The Appellants had taken a 20 year lease of the premises in 1997, bought the freehold in 2007 and had ran the fish and chip shop until 2012.  During that time suppliers had, several times a week, parked on the disputed land making deliveries, likewise, customers had used the land to park whilst buying fish and chips.

Lord Justice Richards observed that using the car park had not interfered with the Conservative Club but on 12 to 15 occasions during a period of seven years, the Club steward had reiterated that the Club owned the land and that the suppliers and customers had no right to park there or obstruct the use of the Club by its members.

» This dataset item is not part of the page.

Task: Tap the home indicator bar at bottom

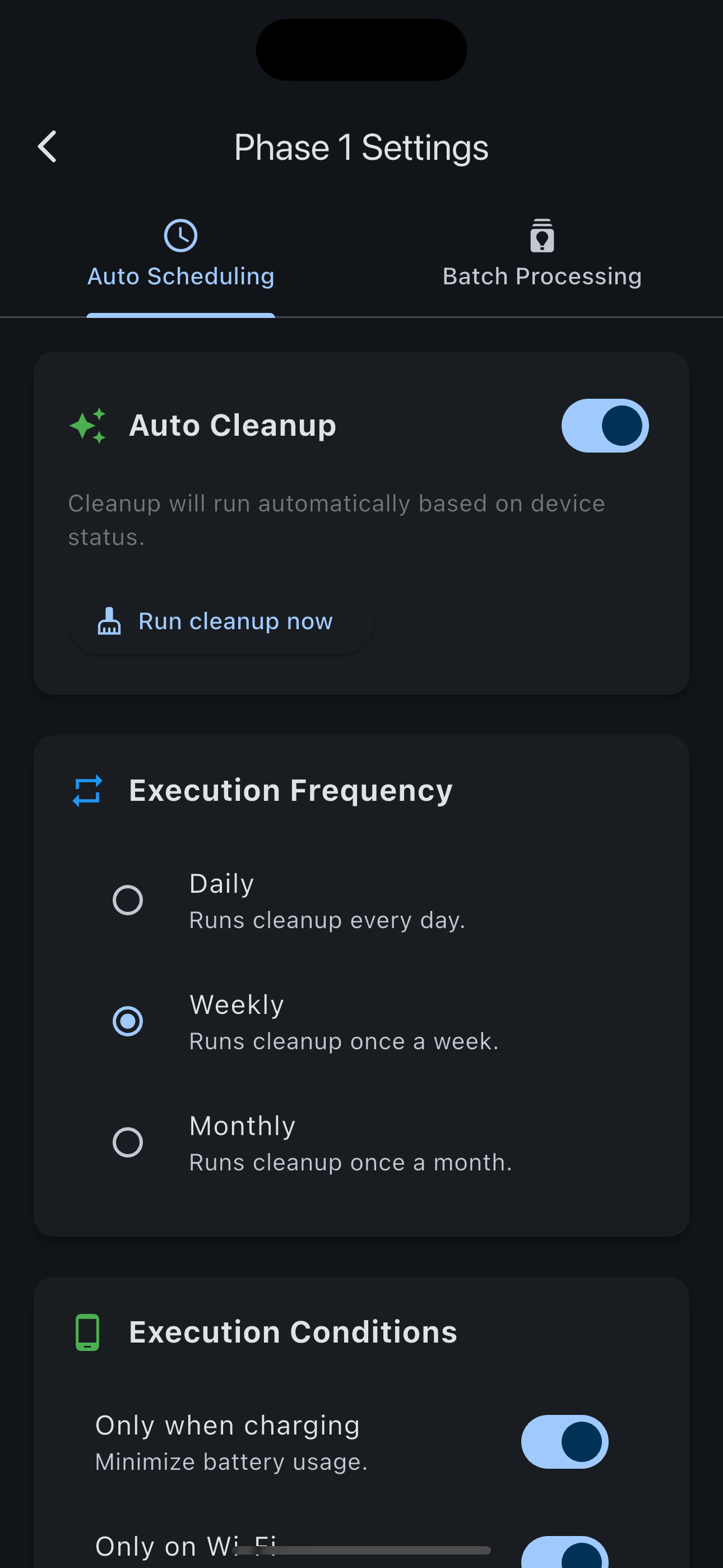Action: [x=363, y=1549]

He noted that a sign was affixed to the wall at the side of the entrance to the car park which the Club had put up with the words “Private car park. For the use of Club patrons only. By order of the Committee” which the First-Tier Tribunal had found to be clearly seen by anyone entering the disputed land on foot or by vehicle and the customers of the shop. There was also a sign in the Club window which was clearly seen and he observed that the signs had not stopped the suppliers and customers parking on the land.

Lord Justice Richards referred to the issue.  Had the signs displayed been sufficient to stop the Appellants from acquiring a right to use the disputed land for themselves, their suppliers and the customers of their shop or had the car park owners accepted the situation that the Appellants had the right to use the car park notwithstanding the signs being displayed.

The Appellants claim was that their right to park their cars and vehicles, their suppliers and customers’ cars and vehicles was based

  • “on acquisition by prescription by “lost modern grant”, the requirements of which are that the Appellants must demonstrate that they have had 20 years of uninterrupted user “as of right”, that is to say without force, without secrecy and without permission”.

In this case, the issue related to the element of “without force”. The Club knew about the parking on the disputed land, later on the Respondents knew and, that permission for parking had not been granted. He referred to the term “without force” where the person must demonstrate that “his user was not contentious or allowed only under protest” and that this appeal concerned what would be considered as protest from the owner.

He referred to the case of Taylor v Betterment Properties (Weymouth) Ltd 2012 where it was established that where legible signs are in operation this may be enough to make the user contentious. In his leading Judgment, Lord Patten had said the issue was whether they

  • “had taken sufficient steps so as to effectively indicate that any use by local inhabitants of the registered land beyond the footpaths was not acquiesced in. At the inquiry this turned on the presence or visibility of the signs.”

He observed, that matter was a commons registrations case but the same principles were applicable to the law of prescription. The details of that case varied greatly with this one but here there were two signs clearly visible and clearly showing that it was a private car park for use by Club members. The signs were never vandalised or replaced up to 2007 and Lord Justice Richards in applying Lord Patten’s judgment in Betterment considered that it was clear that the signs

  • “were by themselves sufficient to make contentious the parking of cars and other vehicles by the appellants, their suppliers and customers”.

In his judgment he referred to other cases and authorities which in respect of this case he disregarded. He considered this was a matter where an owner has, through the erection of clearly viewed signs, made his position known, it cannot be said the unauthorised use of his land is “as of right”.  He rejected any contention that the owner should have to act further against the wrongdoers, orally, in writing or through expensive legal action when, through the visible signs, he has made his protest clear.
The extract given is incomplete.